=== Begin Enclosure ===

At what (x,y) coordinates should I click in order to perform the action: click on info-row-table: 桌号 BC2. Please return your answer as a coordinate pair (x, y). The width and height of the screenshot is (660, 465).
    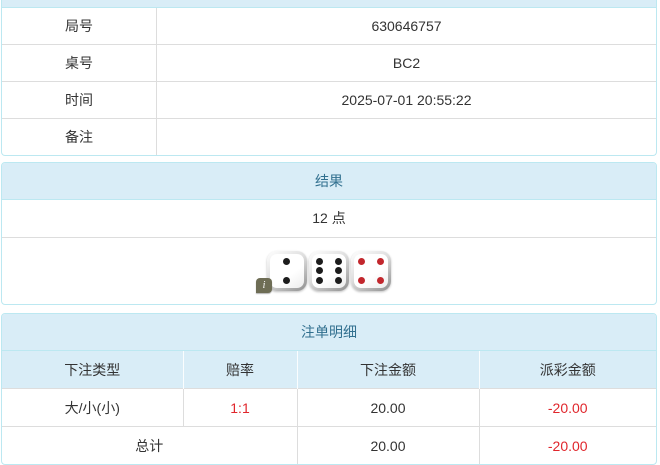
    Looking at the image, I should click on (329, 63).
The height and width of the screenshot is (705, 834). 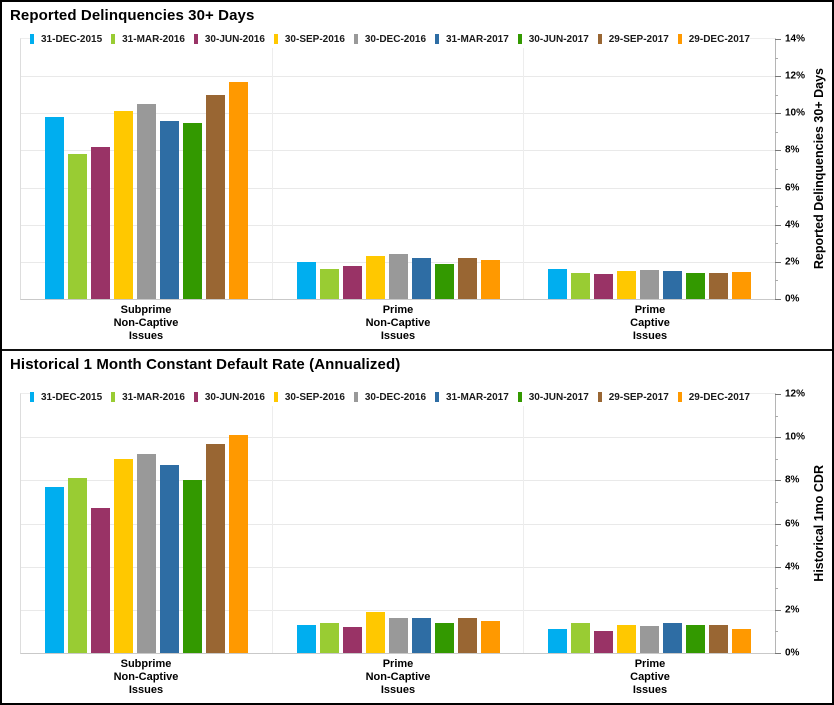 I want to click on y-tick-label: 12%, so click(x=796, y=76).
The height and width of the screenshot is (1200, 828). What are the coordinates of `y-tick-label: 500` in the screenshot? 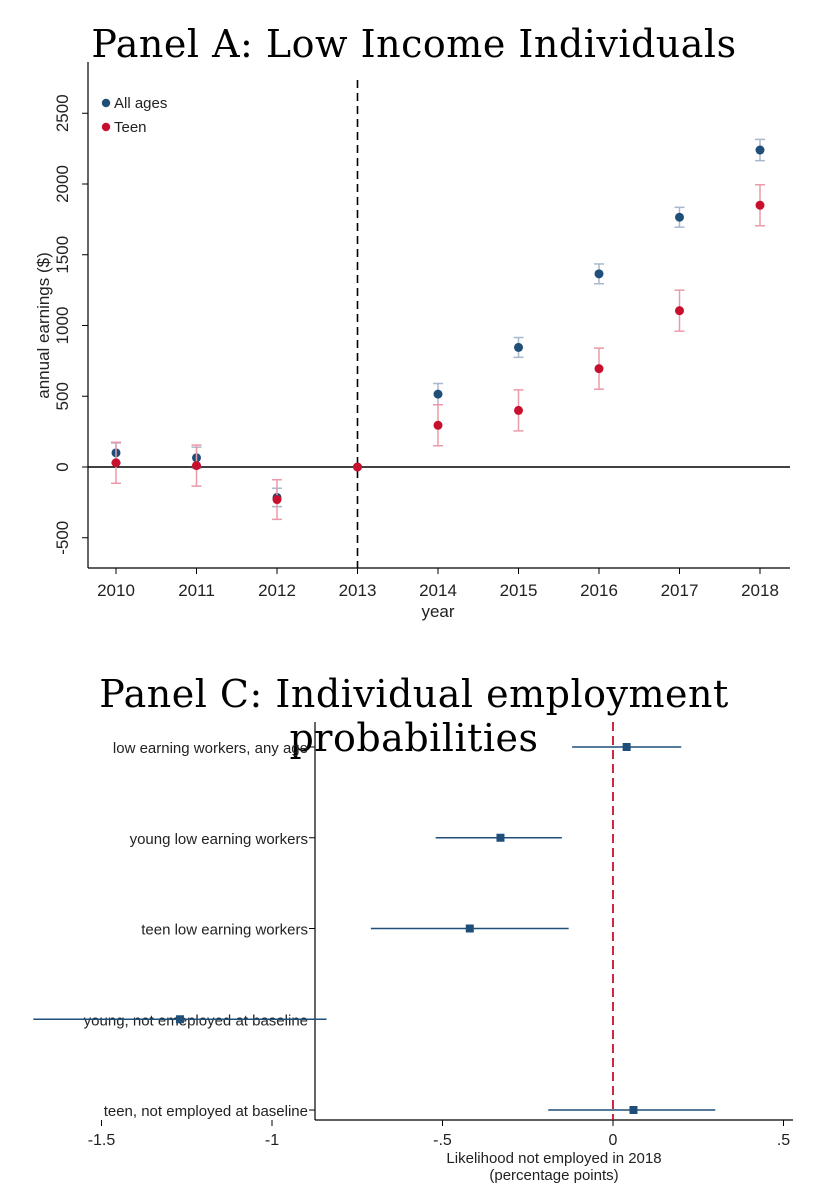 It's located at (62, 396).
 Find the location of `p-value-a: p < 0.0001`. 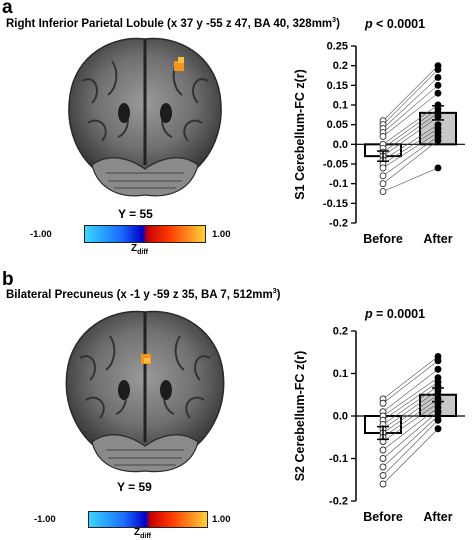

p-value-a: p < 0.0001 is located at coordinates (395, 24).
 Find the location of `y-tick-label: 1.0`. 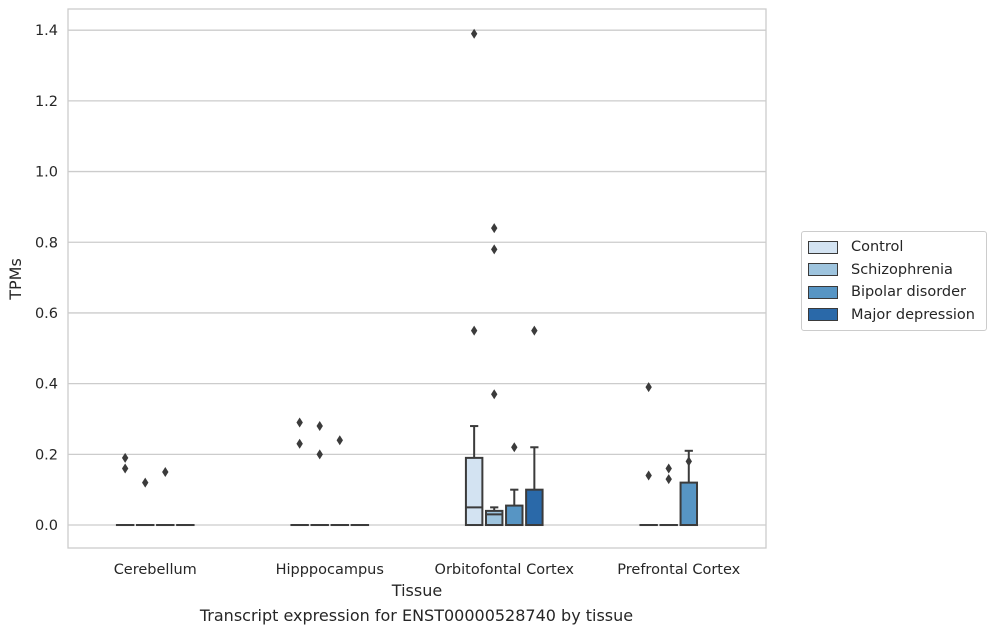

y-tick-label: 1.0 is located at coordinates (46, 173).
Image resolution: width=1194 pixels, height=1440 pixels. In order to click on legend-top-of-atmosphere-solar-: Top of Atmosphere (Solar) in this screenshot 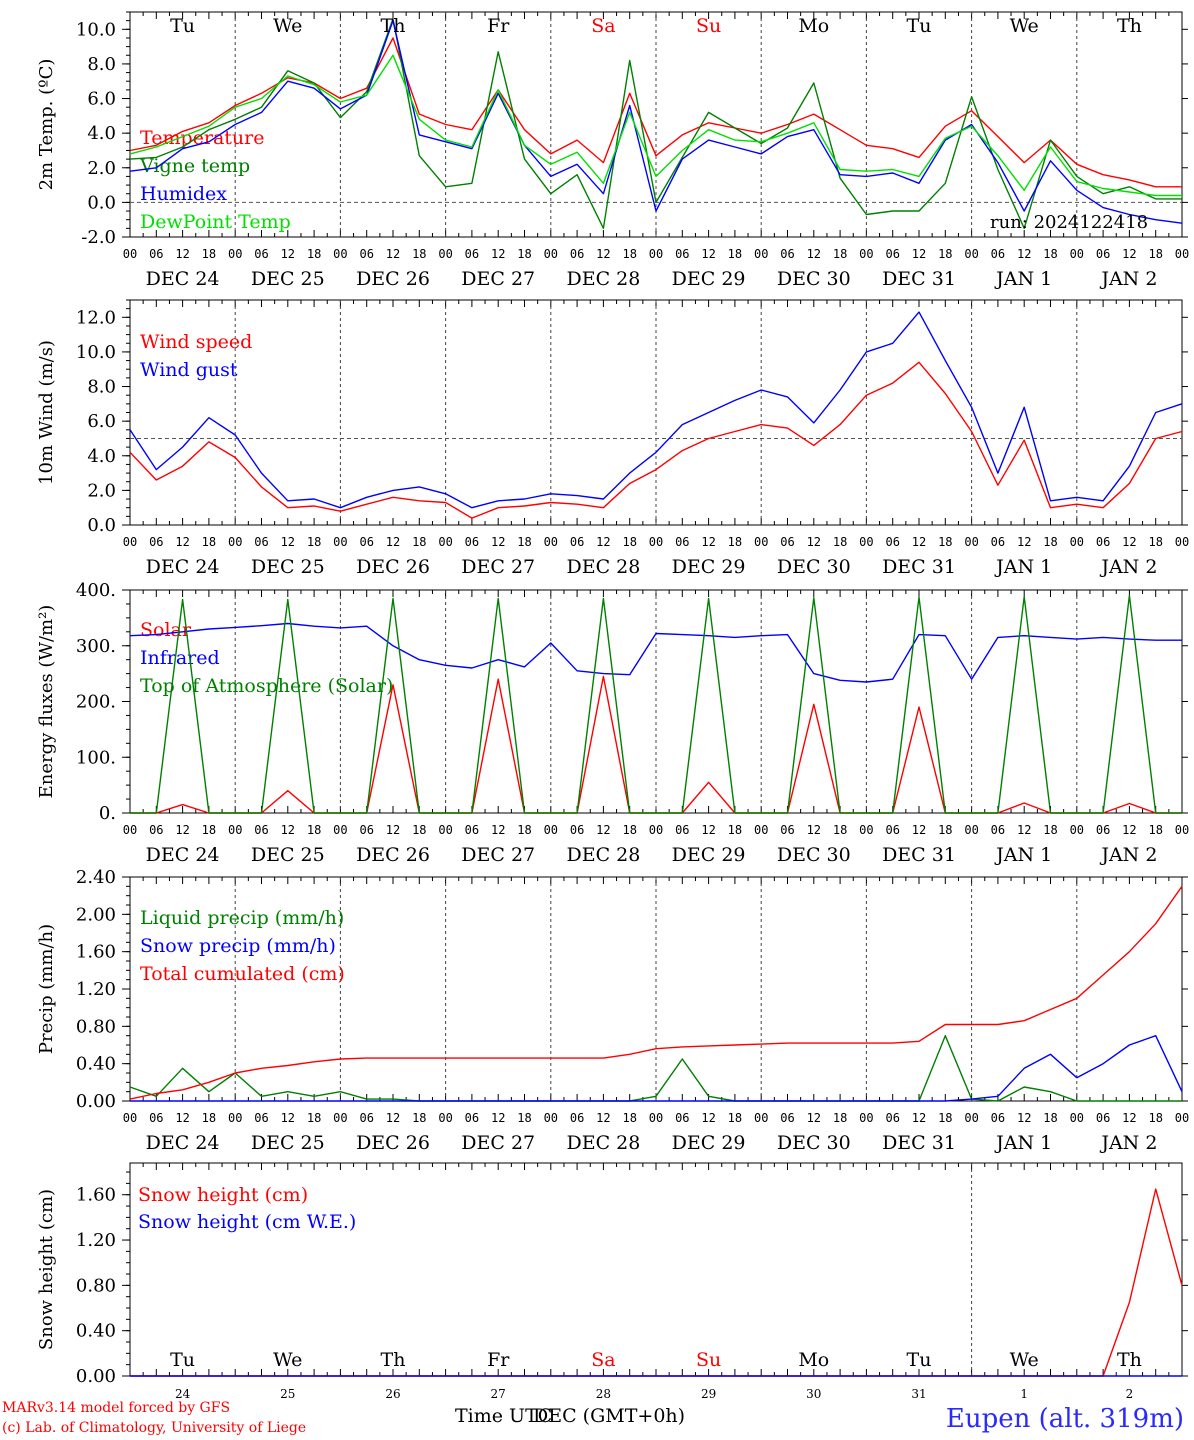, I will do `click(266, 686)`.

=== End Enclosure ===

▸ DIRECTIONS FOR THIS TASK
Convert the material, from its first line through the line containing "Looking at the", into a JSON list of strings with one string per line and no blank lines. Leave the pictures out of the answer.

▸ TASK OUTPUT
[
  "At what (x,y) coordinates should I click in order to perform the action: click on info-row-table: 桌号 BC2. Please return your answer as a coordinate pair (x, y). The width and height of the screenshot is (660, 465).",
  "    Looking at the image, I should click on (329, 63)."
]